SOD is an enzyme that catalyses the dismutation of O2 •− (a ROS molecular) to H2O2 and O2 [23]. Although five studies showed lower SOD levels in periodontitis group than in periodontal health group and the other one showed an opposite significant difference, all these studies suggested the same conclusion that periodontitis could alter systemic SOD levels. When SOD levels were found lower in periodontitis patients, it can be explained as more superoxides were induced as periodontal inflammation. More SOD would be consumed and cause SOD level decrease. On the other hand, when SOD levels were found higher in periodontitis patients, it can be explained as that more SOD were produced to afford biological protection against increased superoxide generation during periodontal inflammation. However, our meta-analysis result of six studies showed that SOD levels had no significant difference between periodontitis group and healthy subjects.
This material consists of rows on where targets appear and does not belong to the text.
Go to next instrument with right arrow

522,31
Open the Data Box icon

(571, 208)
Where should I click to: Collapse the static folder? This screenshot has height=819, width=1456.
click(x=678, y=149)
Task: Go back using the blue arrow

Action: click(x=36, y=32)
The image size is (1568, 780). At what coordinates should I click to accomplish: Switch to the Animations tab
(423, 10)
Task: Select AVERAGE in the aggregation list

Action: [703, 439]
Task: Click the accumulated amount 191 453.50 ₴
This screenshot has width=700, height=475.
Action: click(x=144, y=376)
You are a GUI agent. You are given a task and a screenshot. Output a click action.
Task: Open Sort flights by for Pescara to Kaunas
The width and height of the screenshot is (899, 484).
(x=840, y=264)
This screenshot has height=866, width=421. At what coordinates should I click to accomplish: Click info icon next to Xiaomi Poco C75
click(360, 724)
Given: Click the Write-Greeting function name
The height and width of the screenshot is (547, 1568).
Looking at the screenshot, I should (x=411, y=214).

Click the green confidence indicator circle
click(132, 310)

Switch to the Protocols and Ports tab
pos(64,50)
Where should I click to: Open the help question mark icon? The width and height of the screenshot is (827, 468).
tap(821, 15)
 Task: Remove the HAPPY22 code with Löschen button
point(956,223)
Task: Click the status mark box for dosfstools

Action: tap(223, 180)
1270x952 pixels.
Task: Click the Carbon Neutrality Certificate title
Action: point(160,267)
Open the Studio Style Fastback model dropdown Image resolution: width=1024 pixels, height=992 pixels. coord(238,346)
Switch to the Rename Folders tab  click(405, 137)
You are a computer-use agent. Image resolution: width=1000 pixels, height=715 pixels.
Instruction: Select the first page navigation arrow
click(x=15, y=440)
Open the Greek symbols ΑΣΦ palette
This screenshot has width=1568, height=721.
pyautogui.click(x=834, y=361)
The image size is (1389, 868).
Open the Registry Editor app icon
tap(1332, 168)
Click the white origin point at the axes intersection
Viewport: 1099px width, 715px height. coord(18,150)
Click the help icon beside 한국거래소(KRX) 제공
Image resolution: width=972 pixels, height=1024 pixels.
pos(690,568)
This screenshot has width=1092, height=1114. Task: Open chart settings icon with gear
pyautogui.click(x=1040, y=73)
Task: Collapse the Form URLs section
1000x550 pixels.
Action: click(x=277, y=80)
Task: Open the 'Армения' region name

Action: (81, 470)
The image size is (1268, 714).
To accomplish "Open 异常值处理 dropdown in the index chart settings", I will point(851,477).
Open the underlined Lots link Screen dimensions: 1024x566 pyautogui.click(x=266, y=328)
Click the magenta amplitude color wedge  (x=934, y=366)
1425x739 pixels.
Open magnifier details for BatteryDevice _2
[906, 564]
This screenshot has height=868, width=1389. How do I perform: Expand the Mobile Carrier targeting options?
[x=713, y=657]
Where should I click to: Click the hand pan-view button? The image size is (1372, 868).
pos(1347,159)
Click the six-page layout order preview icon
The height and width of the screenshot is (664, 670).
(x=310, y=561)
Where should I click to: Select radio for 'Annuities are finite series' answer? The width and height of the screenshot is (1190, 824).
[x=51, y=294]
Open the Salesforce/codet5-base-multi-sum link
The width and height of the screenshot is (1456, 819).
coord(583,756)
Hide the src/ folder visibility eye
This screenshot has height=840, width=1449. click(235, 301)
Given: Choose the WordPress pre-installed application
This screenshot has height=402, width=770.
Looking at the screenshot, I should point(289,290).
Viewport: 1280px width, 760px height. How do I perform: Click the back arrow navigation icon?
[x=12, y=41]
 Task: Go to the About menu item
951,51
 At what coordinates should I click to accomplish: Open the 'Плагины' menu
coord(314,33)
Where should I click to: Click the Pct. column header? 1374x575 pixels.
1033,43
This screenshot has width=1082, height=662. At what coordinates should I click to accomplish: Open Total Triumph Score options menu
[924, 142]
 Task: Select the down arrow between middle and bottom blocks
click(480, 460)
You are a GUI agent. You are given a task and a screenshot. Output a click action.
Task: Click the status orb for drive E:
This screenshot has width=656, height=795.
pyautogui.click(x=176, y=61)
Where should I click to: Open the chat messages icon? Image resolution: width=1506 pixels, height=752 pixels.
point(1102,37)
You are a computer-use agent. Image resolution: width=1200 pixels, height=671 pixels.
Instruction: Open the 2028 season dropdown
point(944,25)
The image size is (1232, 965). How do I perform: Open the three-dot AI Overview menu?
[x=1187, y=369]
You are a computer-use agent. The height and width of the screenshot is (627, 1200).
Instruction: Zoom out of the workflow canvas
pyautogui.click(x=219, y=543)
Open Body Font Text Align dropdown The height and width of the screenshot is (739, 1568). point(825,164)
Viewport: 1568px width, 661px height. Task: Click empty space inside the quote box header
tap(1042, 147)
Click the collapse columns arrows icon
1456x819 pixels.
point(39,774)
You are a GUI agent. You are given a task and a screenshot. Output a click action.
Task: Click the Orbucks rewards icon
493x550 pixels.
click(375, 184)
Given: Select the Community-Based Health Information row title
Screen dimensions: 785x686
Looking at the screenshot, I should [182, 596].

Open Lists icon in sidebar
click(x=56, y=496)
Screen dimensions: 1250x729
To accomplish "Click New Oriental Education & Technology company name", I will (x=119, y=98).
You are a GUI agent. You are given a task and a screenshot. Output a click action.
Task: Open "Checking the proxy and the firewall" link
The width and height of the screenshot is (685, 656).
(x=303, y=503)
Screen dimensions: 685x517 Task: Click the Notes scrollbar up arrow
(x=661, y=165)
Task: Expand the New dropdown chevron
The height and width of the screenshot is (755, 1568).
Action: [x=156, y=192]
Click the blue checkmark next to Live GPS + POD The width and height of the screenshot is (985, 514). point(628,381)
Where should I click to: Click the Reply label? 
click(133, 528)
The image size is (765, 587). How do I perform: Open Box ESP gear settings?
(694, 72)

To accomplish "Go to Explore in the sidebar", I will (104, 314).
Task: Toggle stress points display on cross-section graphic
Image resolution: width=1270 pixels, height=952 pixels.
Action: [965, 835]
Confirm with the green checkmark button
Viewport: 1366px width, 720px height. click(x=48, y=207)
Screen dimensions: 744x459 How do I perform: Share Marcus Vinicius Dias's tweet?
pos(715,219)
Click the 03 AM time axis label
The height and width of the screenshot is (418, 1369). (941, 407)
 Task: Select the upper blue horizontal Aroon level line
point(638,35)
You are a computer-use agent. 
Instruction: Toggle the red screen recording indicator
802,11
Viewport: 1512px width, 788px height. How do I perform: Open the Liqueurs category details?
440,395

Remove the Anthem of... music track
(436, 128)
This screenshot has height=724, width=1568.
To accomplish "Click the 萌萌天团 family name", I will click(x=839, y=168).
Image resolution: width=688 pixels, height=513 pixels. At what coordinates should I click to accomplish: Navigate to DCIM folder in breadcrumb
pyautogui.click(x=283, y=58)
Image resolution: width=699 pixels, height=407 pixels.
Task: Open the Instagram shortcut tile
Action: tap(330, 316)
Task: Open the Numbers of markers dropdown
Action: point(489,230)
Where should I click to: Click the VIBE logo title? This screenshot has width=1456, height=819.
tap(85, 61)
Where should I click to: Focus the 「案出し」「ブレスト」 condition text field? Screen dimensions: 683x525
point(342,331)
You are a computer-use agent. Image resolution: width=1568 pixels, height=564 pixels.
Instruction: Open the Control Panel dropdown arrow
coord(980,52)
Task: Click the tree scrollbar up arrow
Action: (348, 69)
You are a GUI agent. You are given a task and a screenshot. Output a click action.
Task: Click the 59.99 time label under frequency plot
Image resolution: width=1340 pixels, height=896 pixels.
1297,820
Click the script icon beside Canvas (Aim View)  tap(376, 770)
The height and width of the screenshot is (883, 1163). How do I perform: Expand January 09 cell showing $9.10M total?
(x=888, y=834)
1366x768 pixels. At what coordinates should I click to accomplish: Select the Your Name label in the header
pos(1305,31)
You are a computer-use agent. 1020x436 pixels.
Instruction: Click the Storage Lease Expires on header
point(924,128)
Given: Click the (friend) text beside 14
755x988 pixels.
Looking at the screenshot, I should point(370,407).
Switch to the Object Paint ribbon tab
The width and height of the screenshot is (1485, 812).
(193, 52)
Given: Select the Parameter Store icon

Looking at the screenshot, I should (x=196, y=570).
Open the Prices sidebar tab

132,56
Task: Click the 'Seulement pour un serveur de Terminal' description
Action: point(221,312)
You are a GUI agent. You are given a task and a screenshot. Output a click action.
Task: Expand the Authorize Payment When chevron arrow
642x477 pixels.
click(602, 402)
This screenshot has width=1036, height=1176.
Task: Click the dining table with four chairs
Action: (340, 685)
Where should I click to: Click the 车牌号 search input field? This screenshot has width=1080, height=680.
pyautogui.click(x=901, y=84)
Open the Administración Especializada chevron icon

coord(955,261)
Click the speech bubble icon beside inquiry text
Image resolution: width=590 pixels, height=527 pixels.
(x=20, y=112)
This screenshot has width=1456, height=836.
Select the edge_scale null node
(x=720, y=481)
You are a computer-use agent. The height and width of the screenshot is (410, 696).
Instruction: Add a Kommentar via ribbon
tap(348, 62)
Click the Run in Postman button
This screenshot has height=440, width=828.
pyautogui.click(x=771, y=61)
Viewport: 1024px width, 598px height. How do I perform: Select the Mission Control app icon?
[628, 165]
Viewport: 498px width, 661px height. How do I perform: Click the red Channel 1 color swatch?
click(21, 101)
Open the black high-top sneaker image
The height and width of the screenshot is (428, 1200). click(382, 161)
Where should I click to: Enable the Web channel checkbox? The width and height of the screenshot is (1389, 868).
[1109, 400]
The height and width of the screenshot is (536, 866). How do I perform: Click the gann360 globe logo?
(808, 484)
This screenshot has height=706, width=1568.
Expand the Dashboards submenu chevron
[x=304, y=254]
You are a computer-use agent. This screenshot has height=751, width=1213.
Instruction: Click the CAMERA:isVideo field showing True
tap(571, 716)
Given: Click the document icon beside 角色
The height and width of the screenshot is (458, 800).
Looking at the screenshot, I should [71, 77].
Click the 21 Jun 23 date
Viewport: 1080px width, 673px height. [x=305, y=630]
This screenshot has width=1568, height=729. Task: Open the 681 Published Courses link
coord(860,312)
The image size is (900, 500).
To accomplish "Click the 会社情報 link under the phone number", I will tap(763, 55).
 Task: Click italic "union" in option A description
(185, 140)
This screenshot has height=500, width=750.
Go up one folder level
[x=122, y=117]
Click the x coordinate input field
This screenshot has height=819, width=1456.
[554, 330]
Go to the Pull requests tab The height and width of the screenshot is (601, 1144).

This meta-analysis provides overall evidence on the relation between available biomarkers of oxidative stress and chronic periodontitis from human peripheral blood samples. However, there are some limitations caused by study heterogeneity, such as designs, sample sizes, and methods of biomarker measurement. There was a remarkable variability among selected studies regarding the types of oxidative stress biomarkers. In total, more than a dozen different biomarkers were detected in all these selected studies. All biomarkers conducted in meta-analysis were only detected in four to nine studies. Less studies numbers and small sample size may reduce the statistical power of analysis. On the another hand, different measurement methods were used in different studies even for the same oxidative stress biomarker, so that the biomarker levels were in different orders of magnitude or have different units in different studies. Effect scale SMD was used in this meta-analysis as its advantages could reduce this discrepancy. Random-effects model was applied for SMD estimation of biomarkers with high heterogeneity (all I 2 > 90%) among studies. The heterogeneity may also be induced by different definition of chronic periodontitis, different study populations (sex and age), and different biological specimens (serum, plasma, or whole blood) among different studies. Different study designs (cross-sectional, case control, or interventional study) may also produce the heterogeneity. In addition, inherent limitations of the cross-sectional and case control study designs do not allow inferences about causality concerning the association.

5. Conclusion

Our meta-analysis results suggested that oxidative biomarkers TAOC, MDA, and NO levels from peripheral blood samples were significantly different between periodontitis patients and healthy subjects. This evidence suggested that chronic periodontitis was associated with systemic oxidative stress in human bodies. Our findings further indicated that clinical intervention of periodontitis may be beneficial for periodontitis patients' systemic oxidative stress control and reduce its potential effect to systemic diseases. Prospective studies and randomized trials are needed to verify this hypothesis in the future.

The methodological qualities of all the included non-randomized studies were assessed by NOS. These studies had middle or high quality. 7 studies were given 6 stars, 20 studies were given 7 stars, and 4 studies were given 8 stars.